2 large eggs, beaten
1 TB heavy whipping cream
1/3 cup dark brown sugar
1 TSP all-purpose flour
1/8 TSP salt
½ cup light corn syrup
1 TB unsalted butter, melted
1 TSP vanilla
1 cup pecan pieces
Tartlet Dough Recipe – Only need about 1/3 or triple the filling recipe to make 36
In a small bowl, whisk together the eggs and cream. In another bowl combine the brown sugar, flour and salt. Add the dry ingredients into the egg mixture and stir. Next pour in the corn syrup, butter and vanilla. Stir until just combined.
Prepare the muffin cups with pastry dough. SEE BELOW.

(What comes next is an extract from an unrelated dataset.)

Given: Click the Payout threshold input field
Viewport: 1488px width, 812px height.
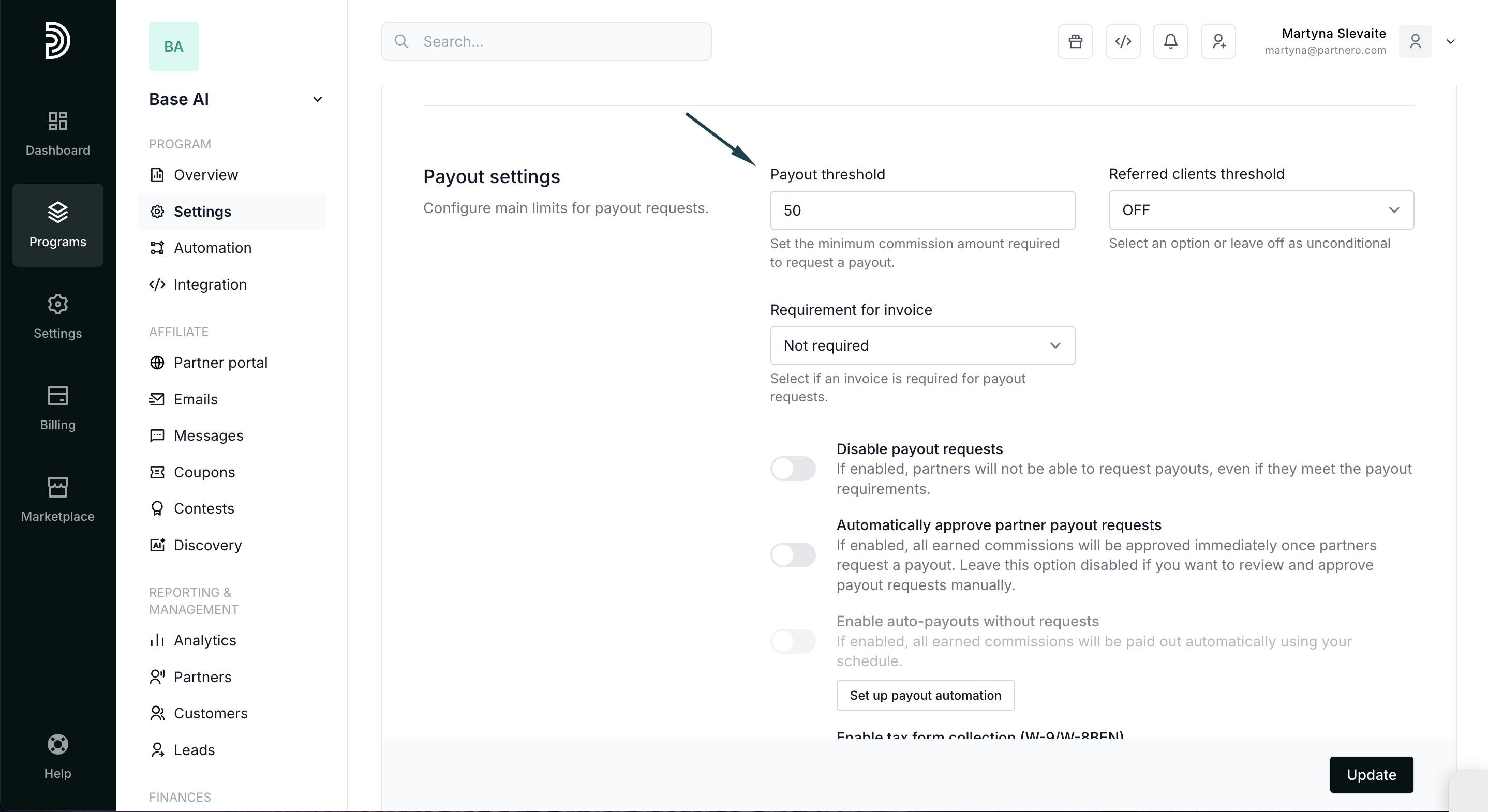Looking at the screenshot, I should click(x=922, y=211).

Pour the mixture evenly into each of the twelve cups. Sprinkle the pecans over the top of each cup.
Preheat oven to 375˚. Bake approximately 30 minutes. Remove from the oven and let cool 10 minutes. Then take a butter knife and gently loosen around each tartlet. Pop them out and set them on a wire rack to continue cooling.
*Tartlets can be cooled and then frozen for four weeks wrapped in wax paper and kept in an airtight container.
2 ¼ cups of all-purpose flour
1/3 cup granulated sugar
¼ TSP salt
2 sticks of butter, cut into cubes
1 egg yolk
1 TB water
1 TSP vanilla
Place the flour, sugar, and salt in a food processor. Pulse a few times to combine. Add the butter and pulse until it is crumbled. In a small bowl, whisk together the egg, egg yolk, water and vanilla. Then add the egg mixture to the flour and process until combined into a doughy mass.
Pour out onto a lightly floured surface and knead until smooth. Shape the dough into a flat square about an inch thick and 6” wide. Wrap the dough in plastic wrap. Chill for 20 - 30 minutes. Once chilled, take 1/3 of the dough. (Place the rest back in the refrigerator for another time.)
To prepare the tart shells -
Shape the dough into 12, 1 ½” balls. Lightly grease a muffin tin with vegetable spray. Place one dough ball in each cup. Gently press the dough, flattening it and covering the bottom and up ¾ of the sides of the tin. Continue with recipe above.